Has Femme de Rochas been reformulated?

Yes. Femme de Rochas (1944, Edmond Roudnitska) has been reformulated several times. Cumin, civet, and oakmoss, the three materials defining its warm spiced-animalic base, were progressively restricted or phased out from the 1990s onward.

The essentials

Femme de Rochas was composed by Edmond Roudnitska (1905-1996) and launched by Marcel Rochas in 1944. It is classified as a fruity floral chypre with strong spiced and animalic elements. The structure pairs a plum-aldehydic opening with a heart of rose, jasmine, ylang-ylang, and the unconventional addition of cumin. The base sits on oakmoss, labdanum, sandalwood, civet, and vetiver. The cumin-rose pairing at the heart was unusual for 1944 and remains the most distinctive structural element (Fragrantica entry on Femme, Basenotes archives, accessed 2026-05-29).

Reformulation is documented across several phases. Civet had been phased out by the late 1990s as the industry moved away from animal-derived materials. The IFRA 43rd Amendment (2009) restricted oakmoss, requiring a rebuild of the chypre base. The 1989 reformulation by Nicolas Mamounas added or amplified the cumin note for the relaunched version, which paradoxically intensified the spiced character for a period before subsequent IFRA-driven reductions softened it again.

Community reviews on Fragrantica and Basenotes consistently describe post-2000 versions as lighter and less dense than late-1970s and 1980s bottles. The plum opening and rose-jasmine heart remain identifiable, but the base shows less animalic warmth and less oakmoss density than vintage versions (Basenotes vintage discussion threads, accessed 2026-05-29).

Origin and original composition

Marcel Rochas, a Parisian couturier, commissioned Roudnitska to compose Femme as a personal gift for Hélène Bousquet, whom Rochas would marry. The fragrance launched in 1944 in occupied Paris, with limited initial distribution that broadened after the Liberation. Femme was Roudnitska's first major commercial commission and established the framework he would refine in subsequent compositions including Eau d'Hermès (1951) and Diorissimo (1956).

The original brief positioned the fragrance as a warm, dense, distinctly feminine composition in a chypre register.

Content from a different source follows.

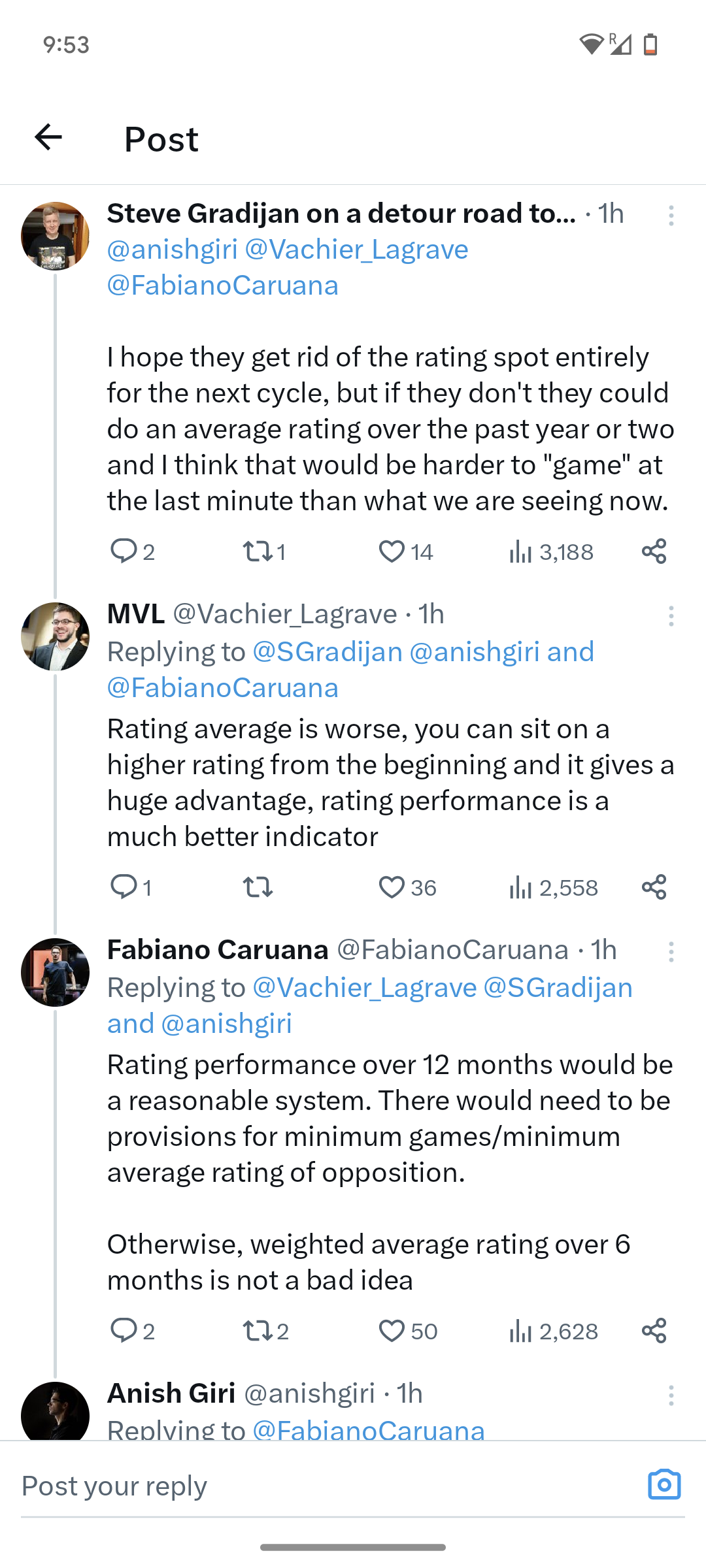Open the more options menu on Steve Gradijan's post
Image resolution: width=706 pixels, height=1568 pixels.
671,216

Roudnitska delivered a plum-driven opening, a rose-jasmine-ylang heart marked by cumin, and a chypre base built on oakmoss with substantial animal-source civet and labdanum. The Lalique-designed bottle, a stylized hourglass shape, became as recognizable as the perfume itself (Fragrantica historical entry, accessed 2026-05-29).

The cumin question

Cumin in the heart of a feminine chypre was a deliberate provocation. The molecule carries a warm, slightly sweaty, slightly skin-like character that perfumers traditionally used in trace amounts to add humanity to a composition. Roudnitska placed it at a perceptible level, which contemporary critics noted as either daring or transgressive depending on their position. The signature reads on skin as a quiet erotic warmth that crosses paths with later cumin-forward compositions such as Eau d'Hermès (1951), also a Roudnitska composition, and much later Serge Lutens Arabie (2000).

IFRA restrictions on the broader category of natural extracts containing methyleugenol and related compounds have indirectly reduced the level of cumin essential oil deployable in commercial perfumery. The current Femme retains some cumin character, but at a level that reads as a warm undertone rather than a structural component. The 1989 reformulation by Nicolas Mamounas had actually amplified the cumin presence to relaunch interest in the heritage brand; subsequent reformulations under IFRA-influenced briefs scaled it back to a register that contemporary mass-market sampling deems more accessible (Bois de Jasmin, accessed 2026-05-29).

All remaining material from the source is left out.